Power Comics (1988) #1-4 by Dave Gibbons, Brian Bolland et al.
Huh. Are all these Acme Press/Eclipse Comics books going to be reprints? I guess it makes sense to use this as a vehicle to bring more British comics to the US…
… but this is a pretty bizarre reprint project as those go. Brian Bolland and Dave Gibbons were at this point (in 1988) superstar artists, so anything with their names on has a certain guaranteed audience, but these are comics from the mid-70s, produced for the Nigerian market, from well before anybody had heard of them.
According to the frontmatter, the idea was to create a comic that emulated earlier, simpler super-hero comics. I’m guessing they were going for a 40s Batman or Superhero feel for the stories, which involve Powerman (as he was called originally, but renamed here as Powerbolt presumably because of trademark issues) saving kids and women from falling planes, out of burning buildings, and from dinosaurs in hidden valleys.

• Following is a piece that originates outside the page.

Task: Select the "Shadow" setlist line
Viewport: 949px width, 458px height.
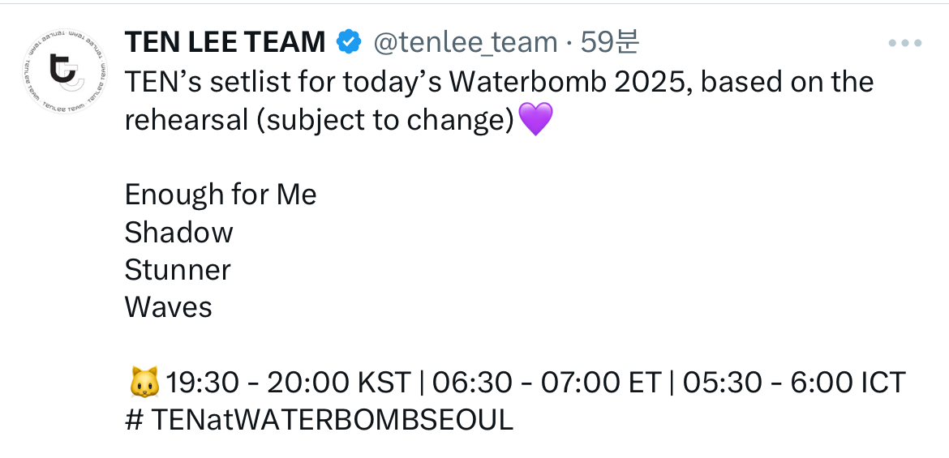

The emphasis is solidly on simple storytelling, because presumably these comics are aimed at children. One thing I haven’t seen since very early comic strips is the way the panels are numbered to help the readers read the panels in the correct order. George Herriman, for instance, used to do that a lot, but he has layouts that sometimes are challenging. That’s not the case here. Is numbering panels just a thing they used to do in Nigeria around this time?
Dave Gibbon’s artwork is awkward and not very accomplished. His Powerman, for instance, has a bizarrely small head, and nobody looks very pretty or glamorous.
Oh, and all the stories end with an attempt at a sex joke, which is not how I remember Batman from the 40s.
Brian Bolland’s artwork is a lot more exciting. He even sometimes lets characters slightly poke out of panels for emphasis.
The warning to the children not to play with electricity is probably a good one.
Hey, that’s a very Neal Adamsish face, isn’t it?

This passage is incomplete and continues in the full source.